What to work on: Return the entries in full, exactly as written.

(Excerpted records begins)

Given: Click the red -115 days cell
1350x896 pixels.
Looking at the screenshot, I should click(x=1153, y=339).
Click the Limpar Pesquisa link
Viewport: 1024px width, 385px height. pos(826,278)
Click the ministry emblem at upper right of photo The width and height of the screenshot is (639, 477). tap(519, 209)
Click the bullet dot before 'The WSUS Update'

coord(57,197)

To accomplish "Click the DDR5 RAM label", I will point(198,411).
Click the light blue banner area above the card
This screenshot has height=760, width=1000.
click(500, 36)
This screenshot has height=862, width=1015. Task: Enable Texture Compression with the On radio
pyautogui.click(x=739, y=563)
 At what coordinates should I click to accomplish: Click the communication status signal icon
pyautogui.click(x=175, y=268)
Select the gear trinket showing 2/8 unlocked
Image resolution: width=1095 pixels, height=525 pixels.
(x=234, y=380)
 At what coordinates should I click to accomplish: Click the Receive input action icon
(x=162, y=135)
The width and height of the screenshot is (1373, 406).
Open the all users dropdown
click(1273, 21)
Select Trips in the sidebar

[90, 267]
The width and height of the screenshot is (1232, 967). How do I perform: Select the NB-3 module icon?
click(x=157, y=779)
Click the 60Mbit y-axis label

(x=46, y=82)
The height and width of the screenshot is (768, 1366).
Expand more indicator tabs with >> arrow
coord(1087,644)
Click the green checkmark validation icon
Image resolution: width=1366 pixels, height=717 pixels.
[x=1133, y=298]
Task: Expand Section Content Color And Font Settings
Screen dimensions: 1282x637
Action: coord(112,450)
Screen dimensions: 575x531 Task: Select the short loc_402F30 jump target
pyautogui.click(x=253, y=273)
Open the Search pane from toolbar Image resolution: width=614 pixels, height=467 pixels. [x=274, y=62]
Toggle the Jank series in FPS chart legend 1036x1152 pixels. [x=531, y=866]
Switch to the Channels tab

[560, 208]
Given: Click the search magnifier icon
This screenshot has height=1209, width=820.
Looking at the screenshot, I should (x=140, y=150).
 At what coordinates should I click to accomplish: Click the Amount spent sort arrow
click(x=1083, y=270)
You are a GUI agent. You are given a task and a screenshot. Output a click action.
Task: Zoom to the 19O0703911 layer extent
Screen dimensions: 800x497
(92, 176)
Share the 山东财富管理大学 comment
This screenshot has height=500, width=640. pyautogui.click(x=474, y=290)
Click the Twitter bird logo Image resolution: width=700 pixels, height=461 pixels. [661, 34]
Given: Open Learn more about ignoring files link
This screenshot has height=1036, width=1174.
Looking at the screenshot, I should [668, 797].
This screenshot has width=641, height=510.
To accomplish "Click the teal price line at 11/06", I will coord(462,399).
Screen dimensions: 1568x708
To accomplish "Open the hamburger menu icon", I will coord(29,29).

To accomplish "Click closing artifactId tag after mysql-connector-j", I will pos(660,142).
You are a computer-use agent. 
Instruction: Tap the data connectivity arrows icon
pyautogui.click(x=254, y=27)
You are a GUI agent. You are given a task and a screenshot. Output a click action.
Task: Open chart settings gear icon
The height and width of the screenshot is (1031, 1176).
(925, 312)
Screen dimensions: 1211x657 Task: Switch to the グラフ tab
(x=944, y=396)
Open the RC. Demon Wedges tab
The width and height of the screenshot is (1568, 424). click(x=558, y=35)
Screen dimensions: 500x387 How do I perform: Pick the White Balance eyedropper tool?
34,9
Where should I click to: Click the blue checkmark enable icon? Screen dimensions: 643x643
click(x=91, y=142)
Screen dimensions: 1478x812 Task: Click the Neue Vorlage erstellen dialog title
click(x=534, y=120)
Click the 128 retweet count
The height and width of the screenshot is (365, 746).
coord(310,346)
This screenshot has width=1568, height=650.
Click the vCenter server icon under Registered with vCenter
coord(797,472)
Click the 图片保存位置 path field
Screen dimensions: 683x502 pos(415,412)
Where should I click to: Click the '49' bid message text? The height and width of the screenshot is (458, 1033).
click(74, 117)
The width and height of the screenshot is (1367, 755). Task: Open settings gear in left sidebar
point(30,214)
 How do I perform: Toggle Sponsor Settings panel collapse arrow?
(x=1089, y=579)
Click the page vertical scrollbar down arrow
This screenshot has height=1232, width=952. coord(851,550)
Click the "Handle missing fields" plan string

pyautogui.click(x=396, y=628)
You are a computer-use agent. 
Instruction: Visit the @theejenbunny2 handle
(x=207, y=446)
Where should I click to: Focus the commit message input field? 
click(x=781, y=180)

(Excerpted records ends)

The completed task:
Given: Click the red -115 days cell
1350x896 pixels.
Looking at the screenshot, I should click(x=1153, y=339).
Click the Limpar Pesquisa link
Viewport: 1024px width, 385px height. pos(826,278)
Click the ministry emblem at upper right of photo The width and height of the screenshot is (639, 477). tap(519, 209)
Click the bullet dot before 'The WSUS Update'

coord(57,197)

To accomplish "Click the DDR5 RAM label", I will point(198,411).
Click the light blue banner area above the card
This screenshot has height=760, width=1000.
click(500, 36)
This screenshot has height=862, width=1015. Task: Enable Texture Compression with the On radio
pyautogui.click(x=739, y=563)
 At what coordinates should I click to accomplish: Click the communication status signal icon
pyautogui.click(x=175, y=268)
Select the gear trinket showing 2/8 unlocked
Image resolution: width=1095 pixels, height=525 pixels.
(x=234, y=380)
 At what coordinates should I click to accomplish: Click the Receive input action icon
(x=162, y=135)
The width and height of the screenshot is (1373, 406).
Open the all users dropdown
click(1273, 21)
Select Trips in the sidebar

[90, 267]
The width and height of the screenshot is (1232, 967). How do I perform: Select the NB-3 module icon?
click(x=157, y=779)
Click the 60Mbit y-axis label

(x=46, y=82)
The height and width of the screenshot is (768, 1366).
Expand more indicator tabs with >> arrow
coord(1087,644)
Click the green checkmark validation icon
Image resolution: width=1366 pixels, height=717 pixels.
[x=1133, y=298]
Task: Expand Section Content Color And Font Settings
Screen dimensions: 1282x637
Action: coord(112,450)
Screen dimensions: 575x531 Task: Select the short loc_402F30 jump target
pyautogui.click(x=253, y=273)
Open the Search pane from toolbar Image resolution: width=614 pixels, height=467 pixels. [x=274, y=62]
Toggle the Jank series in FPS chart legend 1036x1152 pixels. [x=531, y=866]
Switch to the Channels tab

[560, 208]
Given: Click the search magnifier icon
This screenshot has height=1209, width=820.
Looking at the screenshot, I should (x=140, y=150).
 At what coordinates should I click to accomplish: Click the Amount spent sort arrow
click(x=1083, y=270)
You are a GUI agent. You are given a task and a screenshot. Output a click action.
Task: Zoom to the 19O0703911 layer extent
Screen dimensions: 800x497
(92, 176)
Share the 山东财富管理大学 comment
This screenshot has height=500, width=640. pyautogui.click(x=474, y=290)
Click the Twitter bird logo Image resolution: width=700 pixels, height=461 pixels. [661, 34]
Given: Open Learn more about ignoring files link
This screenshot has height=1036, width=1174.
Looking at the screenshot, I should [668, 797].
This screenshot has width=641, height=510.
To accomplish "Click the teal price line at 11/06", I will coord(462,399).
Screen dimensions: 1568x708
To accomplish "Open the hamburger menu icon", I will coord(29,29).

To accomplish "Click closing artifactId tag after mysql-connector-j", I will pos(660,142).
You are a computer-use agent. 
Instruction: Tap the data connectivity arrows icon
pyautogui.click(x=254, y=27)
You are a GUI agent. You are given a task and a screenshot. Output a click action.
Task: Open chart settings gear icon
The height and width of the screenshot is (1031, 1176).
(925, 312)
Screen dimensions: 1211x657 Task: Switch to the グラフ tab
(x=944, y=396)
Open the RC. Demon Wedges tab
The width and height of the screenshot is (1568, 424). click(x=558, y=35)
Screen dimensions: 500x387 How do I perform: Pick the White Balance eyedropper tool?
34,9
Where should I click to: Click the blue checkmark enable icon? Screen dimensions: 643x643
click(x=91, y=142)
Screen dimensions: 1478x812 Task: Click the Neue Vorlage erstellen dialog title
click(x=534, y=120)
Click the 128 retweet count
The height and width of the screenshot is (365, 746).
coord(310,346)
This screenshot has width=1568, height=650.
Click the vCenter server icon under Registered with vCenter
coord(797,472)
Click the 图片保存位置 path field
Screen dimensions: 683x502 pos(415,412)
Where should I click to: Click the '49' bid message text? The height and width of the screenshot is (458, 1033).
click(74, 117)
The width and height of the screenshot is (1367, 755). Task: Open settings gear in left sidebar
point(30,214)
 How do I perform: Toggle Sponsor Settings panel collapse arrow?
(x=1089, y=579)
Click the page vertical scrollbar down arrow
This screenshot has height=1232, width=952. coord(851,550)
Click the "Handle missing fields" plan string

pyautogui.click(x=396, y=628)
You are a computer-use agent. 
Instruction: Visit the @theejenbunny2 handle
(x=207, y=446)
Where should I click to: Focus the commit message input field? 
click(x=781, y=180)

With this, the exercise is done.